The software company VMware has roughly the same market value as General Motors. VMware has 13,000 employees. GM employs almost a quarter of a million people. In addition to the current workforce, GM supports roughly half a million retired workers through its pensions and health insurance programs. VMware supports 0 retired employees.
Whether we mean to or not, we are deciding now on the shape of a post-jobs economy. What will American culture, politics, health care, and economics look like in an era when formal employment – a job – has ceased to be the most common way that Americans earn a living?
This is not just a question of how we treat the less fortunate, those who do not find jobs in shiny new tech startups. The post-jobs economy is not necessarily an unemployment economy. The shift away from formal employment does not mean stagnation or idleness.
More and more Americans are shedding formal employment in favor of more flexible work arrangements or starting their own businesses. Since 1990, small businesses and solo ventures have accounted for twice as many new jobs as large enterprises. Yes, many people are falling behind in the competition for knowledge-based jobs, but that is neither the only, nor necessarily the dominant theme of the knowledge economy.
The dynamics of the knowledge economy, much higher wages for professionals and rapidly declining inflation, are creating shorter, more flexible careers and more opportunity for entrepreneurship. For those who avoid falling into the dangerous chasms opened up by this economic realignment, the knowledge economy promises a freer, more prosperous world than we have ever known. The key to this future will be adapting our political arrangements to narrow those chasms and update the safety net beneath them.
Decisions we make now about health care, education, and the shape of the social safety net will not only affect the poor, they will determine how many Americans can afford the kind of risk-taking that accompanies entrepreneurship and innovation. For Republicans in particular, there is an opportunity hiding in this transition. If we can shed the notion that government=slavery, we could use a modified social safety net to unlock a massive economic expansion and a radical shift toward greater real personal independence than we have ever before experienced.
Imagine a country in which everyone can feed themselves, pay for a minimal place to live, and get access to health care. No matter how ill, damaged, or even indolent they may be, their children have an opportunity to earn an education and develop their talent if they so choose. Those who choose to work hard can live a lifestyle we can scarcely imagine. The wealth available to those who are particularly successful is spectacular.
Those who don’t work hard or succeed, for whatever reason, still survive reasonably well. Their children will not be precluded from opportunities to develop their talent by their parent’s failures.
Taxes on the successful fund an education infrastructure and a safety net that prevents the next generation from descending beyond help, but government is generally smaller and less intrusive than we have come to expect. A stronger safety net finances a wider room for failure, with less regulation and more individual accountability. Health care is paid for from taxation, but administered by private insurers and delivered by private providers.
The socialist model of deep state regulatory intrusion, public ownership of major capital, and mass unionization will be too restrictive to function. It is crumbling away globally under competitive pressure from more dynamic models. It will have to be replaced with a kind of universal profit-sharing plan.

## INSTRUCTIONS FOR THE TASK
Reproduce the passage on the post-jobs economy starting at "The dynamics of" and ending at "net beneath them.", renaming "knowledge economy" as "information economy" wherever it occurs. Base every response solely on the passage on the post-jobs economy.

## GIVEN ENTRIES
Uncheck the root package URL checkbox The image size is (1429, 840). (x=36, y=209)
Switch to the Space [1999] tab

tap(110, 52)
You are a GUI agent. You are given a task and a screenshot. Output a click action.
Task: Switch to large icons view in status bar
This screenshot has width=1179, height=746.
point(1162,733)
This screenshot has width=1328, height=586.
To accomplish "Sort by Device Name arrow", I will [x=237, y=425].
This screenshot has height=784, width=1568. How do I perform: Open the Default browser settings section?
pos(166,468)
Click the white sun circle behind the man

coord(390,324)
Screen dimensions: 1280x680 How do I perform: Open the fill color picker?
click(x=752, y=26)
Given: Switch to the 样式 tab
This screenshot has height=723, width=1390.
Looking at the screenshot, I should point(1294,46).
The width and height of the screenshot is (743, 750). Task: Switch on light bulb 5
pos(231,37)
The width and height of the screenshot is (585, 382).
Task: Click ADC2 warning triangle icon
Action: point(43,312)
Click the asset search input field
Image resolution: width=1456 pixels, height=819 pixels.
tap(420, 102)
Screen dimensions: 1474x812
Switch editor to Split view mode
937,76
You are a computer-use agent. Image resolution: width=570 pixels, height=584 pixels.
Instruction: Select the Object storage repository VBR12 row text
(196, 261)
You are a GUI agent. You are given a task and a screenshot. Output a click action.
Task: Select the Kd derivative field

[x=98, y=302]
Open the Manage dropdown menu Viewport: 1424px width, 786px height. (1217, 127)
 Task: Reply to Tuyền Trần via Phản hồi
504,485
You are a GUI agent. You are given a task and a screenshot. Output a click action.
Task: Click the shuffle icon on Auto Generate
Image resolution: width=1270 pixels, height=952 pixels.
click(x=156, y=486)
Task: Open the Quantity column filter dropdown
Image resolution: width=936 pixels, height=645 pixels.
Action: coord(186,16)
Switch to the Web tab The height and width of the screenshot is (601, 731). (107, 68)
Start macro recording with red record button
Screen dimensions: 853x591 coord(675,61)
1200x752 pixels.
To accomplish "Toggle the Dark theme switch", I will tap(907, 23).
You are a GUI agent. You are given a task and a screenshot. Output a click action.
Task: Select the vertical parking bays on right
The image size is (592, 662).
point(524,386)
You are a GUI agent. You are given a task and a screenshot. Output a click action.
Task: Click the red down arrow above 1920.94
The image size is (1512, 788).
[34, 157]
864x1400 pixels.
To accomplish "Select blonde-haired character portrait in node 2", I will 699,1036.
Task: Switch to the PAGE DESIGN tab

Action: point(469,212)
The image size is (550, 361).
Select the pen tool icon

## COMPLETED TASK
The dynamics of the information economy, much higher wages for professionals and rapidly declining inflation, are creating shorter, more flexible careers and more opportunity for entrepreneurship. For those who avoid falling into the dangerous chasms opened up by this economic realignment, the information economy promises a freer, more prosperous world than we have ever known. The key to this future will be adapting our political arrangements to narrow those chasms and update the safety net beneath them.